What is the pass rate for EA Exam Part 2?

Part 2 (Businesses) is generally the toughest of the three parts. Reported pass rates vary by testing window but have often landed in roughly the 55 to 65 percent range, lower than Part 1 (Individuals) and Part 3 (Representation). Treat it as the part that needs the most preparation.

How many hours should I study for EA Part 2?

Most candidates need about 80 to 120 hours. If you work with business returns, partnerships, or S corporations day to day, you may land at the lower end. If business tax is new to you, plan for the higher end and spread it over 8 to 12 weeks.

What topics are on EA Part 2?

The exam covers business entities and their returns (sole proprietorships, partnerships, corporations, S corporations), business financial information (accounting methods, income, expenses, assets, depreciation), and specialized returns for trusts, estates, exempt organizations, and retirement plans.
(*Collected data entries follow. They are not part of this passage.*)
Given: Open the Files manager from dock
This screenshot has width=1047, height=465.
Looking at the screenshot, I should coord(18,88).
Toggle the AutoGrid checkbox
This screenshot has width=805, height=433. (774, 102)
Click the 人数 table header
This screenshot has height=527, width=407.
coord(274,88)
What is the format of EA Part 2?

It is a computer-based exam with 100 multiple-choice questions delivered in a 3.5-hour testing appointment. Only 85 questions are scored; 15 are experimental and unscored. Scores are reported on a scaled basis with 105 as the passing mark.

Is EA Part 2 harder than Part 1?

Most candidates say yes. Business entity taxation, basis rules, depreciation, and the specialized returns section carry a lot of detail. If you come from an individual-tax background, budget extra time for partnership and corporate mechanics.